Humidity levels can change for a number of reasons but here are two major reasons:
- Change in Seasons. In the winter the air is very dry, but in spring and summer there is naturally more humidity. So even though nothing about the spot has changed, the change in seasonal humidity levels may cause you to not notice urine odor during the winter but in the spring and summer the odor comes back.
- Carpet Cleaning. Cleaning the carpet will change the humidity level in the house, especially if the areas affected by pet urine are cleaned only and not treated for odor. Odor from pet accidents may become more noticeable for a period of time after the cleaning because of the elevated moisture content. Generally it will return to the same pre-cleaning condition after it has dried completely.
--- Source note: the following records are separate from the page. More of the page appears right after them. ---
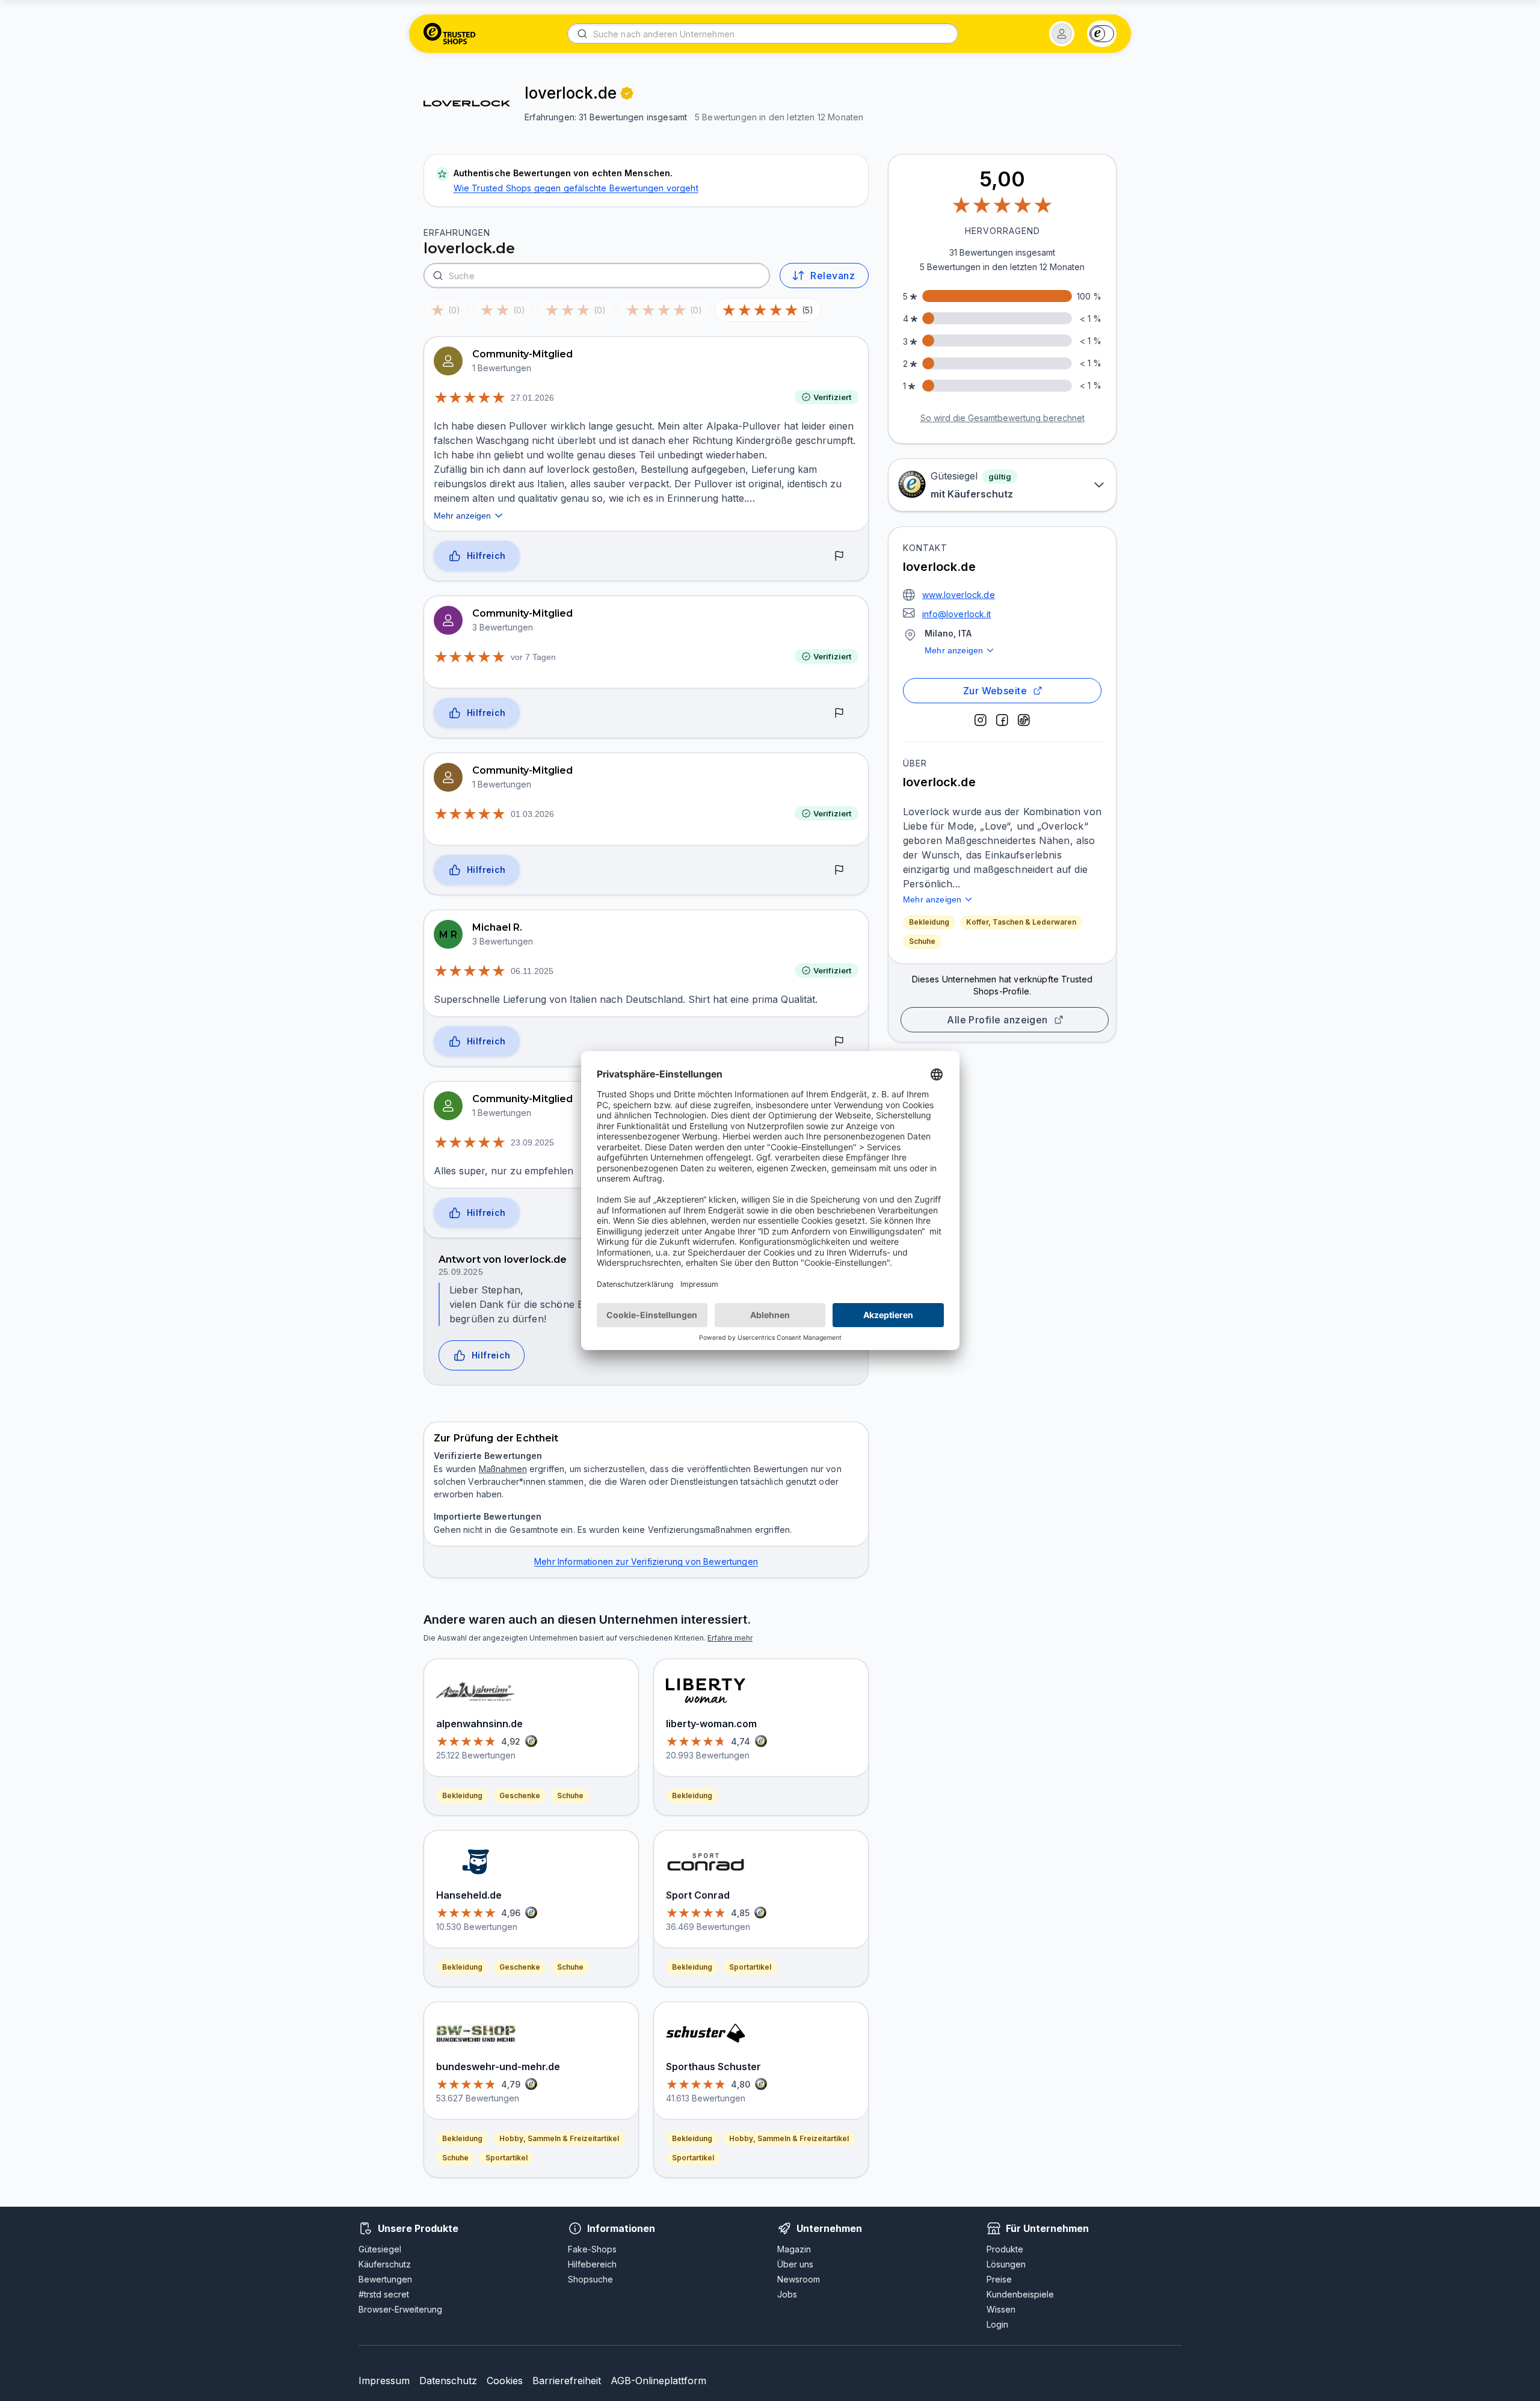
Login (997, 2324)
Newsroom (798, 2279)
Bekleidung (929, 921)
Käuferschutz (385, 2264)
We cannot be held responsible for such odor producing deposits unless we are able to identify, treat and neutralize such odors.
What is Urine composed of?
Urine leaves the body (man or animal) in an acid state, with a pH of about 5 to 6. It is rather pure and generally contains no harmful bacteria, pathogens or microorganisms. However, it becomes the perfect breeding ground for those things as soon as it leaves the body. The main ingredient in urine is uric acid. It also contains yellow pigment, urea, cholesterol, enzymes, and small amounts of other chemicals. The uric acid begins to change immediately upon leaving the body. The warm acid state of the urine offers a friendly environment for bacteria, which begin to flourish almost immediately. In this original acid state, the urine begins to oxidize and react with the carpet to create a color change, which may become permanent if the urine is not removed from the carpet. As urine begins to dry, it changes its hydrogen content and forms crystalline salts, which take on an alkaline pH. Then The Smell Begins! When dried urine is remoistened, it gives off an ammonia gas.
Odors associated with urine come from two sources:
- The first source is bacteria that grow abundantly in dark warm places with a never ending food source (the dog feeds the bacteria daily!). This bacteria growth and breakdown of the urine creates amino acids. These complex organic compounds work deep into carpet fivers until they’re nearly part of the fiber. This can present a challenging situation. The waste materials and gases from the decomposing urine create an unpleasant odor.
- The second source of odor is chemical odor that remains even when the bacteria have been killed. This explains the reason more than disinfecting is necessary to neutralize odors from urine. Urine also presents additional odor problems when the relative humidity is high. The salts and crystals that are formed are hydrophilic and draw water to them. As the salts are reactivated by moisture, they give off a greater proportion of odorous gases.